• _Task item_: Output all of the records exactly, word for word.

• _Source records_:
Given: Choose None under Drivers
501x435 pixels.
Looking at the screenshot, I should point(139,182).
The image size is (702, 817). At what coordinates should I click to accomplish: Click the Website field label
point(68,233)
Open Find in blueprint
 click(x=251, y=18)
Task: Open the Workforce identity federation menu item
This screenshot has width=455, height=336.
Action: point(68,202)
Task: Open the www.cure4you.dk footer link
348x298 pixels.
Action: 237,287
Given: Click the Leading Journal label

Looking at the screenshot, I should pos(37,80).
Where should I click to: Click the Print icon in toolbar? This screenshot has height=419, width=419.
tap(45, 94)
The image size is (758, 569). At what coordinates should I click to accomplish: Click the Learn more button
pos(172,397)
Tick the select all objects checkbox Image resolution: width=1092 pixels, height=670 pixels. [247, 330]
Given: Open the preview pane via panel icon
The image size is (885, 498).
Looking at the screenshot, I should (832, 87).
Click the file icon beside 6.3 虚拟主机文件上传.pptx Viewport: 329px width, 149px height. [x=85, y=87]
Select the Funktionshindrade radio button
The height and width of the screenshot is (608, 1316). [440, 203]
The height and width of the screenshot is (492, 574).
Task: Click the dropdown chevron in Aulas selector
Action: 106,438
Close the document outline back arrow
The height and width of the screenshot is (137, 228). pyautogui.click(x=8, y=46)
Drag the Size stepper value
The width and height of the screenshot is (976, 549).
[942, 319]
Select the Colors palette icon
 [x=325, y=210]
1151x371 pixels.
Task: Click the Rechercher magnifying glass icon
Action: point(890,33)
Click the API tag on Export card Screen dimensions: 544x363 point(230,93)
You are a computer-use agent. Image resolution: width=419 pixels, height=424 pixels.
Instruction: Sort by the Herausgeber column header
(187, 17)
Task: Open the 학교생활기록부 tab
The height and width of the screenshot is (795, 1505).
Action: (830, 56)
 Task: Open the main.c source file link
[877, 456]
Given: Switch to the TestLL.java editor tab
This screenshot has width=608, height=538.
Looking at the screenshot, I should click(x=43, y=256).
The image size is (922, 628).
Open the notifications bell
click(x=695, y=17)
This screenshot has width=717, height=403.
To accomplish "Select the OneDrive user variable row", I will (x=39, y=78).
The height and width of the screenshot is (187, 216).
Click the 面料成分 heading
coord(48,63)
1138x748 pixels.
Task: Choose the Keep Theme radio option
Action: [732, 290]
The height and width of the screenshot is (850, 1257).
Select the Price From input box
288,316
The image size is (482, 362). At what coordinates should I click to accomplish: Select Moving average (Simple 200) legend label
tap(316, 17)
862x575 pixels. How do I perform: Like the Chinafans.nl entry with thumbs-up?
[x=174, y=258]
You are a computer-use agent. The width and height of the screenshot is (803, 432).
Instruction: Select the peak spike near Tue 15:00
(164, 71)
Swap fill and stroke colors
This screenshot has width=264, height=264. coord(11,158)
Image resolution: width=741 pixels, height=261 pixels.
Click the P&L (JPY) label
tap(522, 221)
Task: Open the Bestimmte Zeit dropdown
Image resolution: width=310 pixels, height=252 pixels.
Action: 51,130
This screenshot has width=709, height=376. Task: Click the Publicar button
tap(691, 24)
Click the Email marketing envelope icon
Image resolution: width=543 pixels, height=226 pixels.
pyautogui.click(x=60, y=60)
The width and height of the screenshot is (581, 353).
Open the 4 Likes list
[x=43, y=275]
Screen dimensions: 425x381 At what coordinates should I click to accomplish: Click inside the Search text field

• _Answer space_:
Given: Choose None under Drivers
501x435 pixels.
Looking at the screenshot, I should point(139,182).
The image size is (702, 817). At what coordinates should I click to accomplish: Click the Website field label
point(68,233)
Open Find in blueprint
 click(x=251, y=18)
Task: Open the Workforce identity federation menu item
This screenshot has width=455, height=336.
Action: point(68,202)
Task: Open the www.cure4you.dk footer link
348x298 pixels.
Action: 237,287
Given: Click the Leading Journal label

Looking at the screenshot, I should pos(37,80).
Where should I click to: Click the Print icon in toolbar? This screenshot has height=419, width=419.
tap(45, 94)
The image size is (758, 569). At what coordinates should I click to accomplish: Click the Learn more button
pos(172,397)
Tick the select all objects checkbox Image resolution: width=1092 pixels, height=670 pixels. [247, 330]
Given: Open the preview pane via panel icon
The image size is (885, 498).
Looking at the screenshot, I should (832, 87).
Click the file icon beside 6.3 虚拟主机文件上传.pptx Viewport: 329px width, 149px height. [x=85, y=87]
Select the Funktionshindrade radio button
The height and width of the screenshot is (608, 1316). [440, 203]
The height and width of the screenshot is (492, 574).
Task: Click the dropdown chevron in Aulas selector
Action: 106,438
Close the document outline back arrow
The height and width of the screenshot is (137, 228). pyautogui.click(x=8, y=46)
Drag the Size stepper value
The width and height of the screenshot is (976, 549).
[942, 319]
Select the Colors palette icon
 [x=325, y=210]
1151x371 pixels.
Task: Click the Rechercher magnifying glass icon
Action: point(890,33)
Click the API tag on Export card Screen dimensions: 544x363 point(230,93)
You are a computer-use agent. Image resolution: width=419 pixels, height=424 pixels.
Instruction: Sort by the Herausgeber column header
(187, 17)
Task: Open the 학교생활기록부 tab
The height and width of the screenshot is (795, 1505).
Action: (830, 56)
 Task: Open the main.c source file link
[877, 456]
Given: Switch to the TestLL.java editor tab
This screenshot has width=608, height=538.
Looking at the screenshot, I should click(x=43, y=256).
The image size is (922, 628).
Open the notifications bell
click(x=695, y=17)
This screenshot has width=717, height=403.
To accomplish "Select the OneDrive user variable row", I will (x=39, y=78).
The height and width of the screenshot is (187, 216).
Click the 面料成分 heading
coord(48,63)
1138x748 pixels.
Task: Choose the Keep Theme radio option
Action: [732, 290]
The height and width of the screenshot is (850, 1257).
Select the Price From input box
288,316
The image size is (482, 362). At what coordinates should I click to accomplish: Select Moving average (Simple 200) legend label
tap(316, 17)
862x575 pixels. How do I perform: Like the Chinafans.nl entry with thumbs-up?
[x=174, y=258]
You are a computer-use agent. The width and height of the screenshot is (803, 432).
Instruction: Select the peak spike near Tue 15:00
(164, 71)
Swap fill and stroke colors
This screenshot has width=264, height=264. coord(11,158)
Image resolution: width=741 pixels, height=261 pixels.
Click the P&L (JPY) label
tap(522, 221)
Task: Open the Bestimmte Zeit dropdown
Image resolution: width=310 pixels, height=252 pixels.
Action: 51,130
This screenshot has width=709, height=376. Task: Click the Publicar button
tap(691, 24)
Click the Email marketing envelope icon
Image resolution: width=543 pixels, height=226 pixels.
pyautogui.click(x=60, y=60)
The width and height of the screenshot is (581, 353).
Open the 4 Likes list
[x=43, y=275]
Screen dimensions: 425x381 At what coordinates should I click to accomplish: Click inside the Search text field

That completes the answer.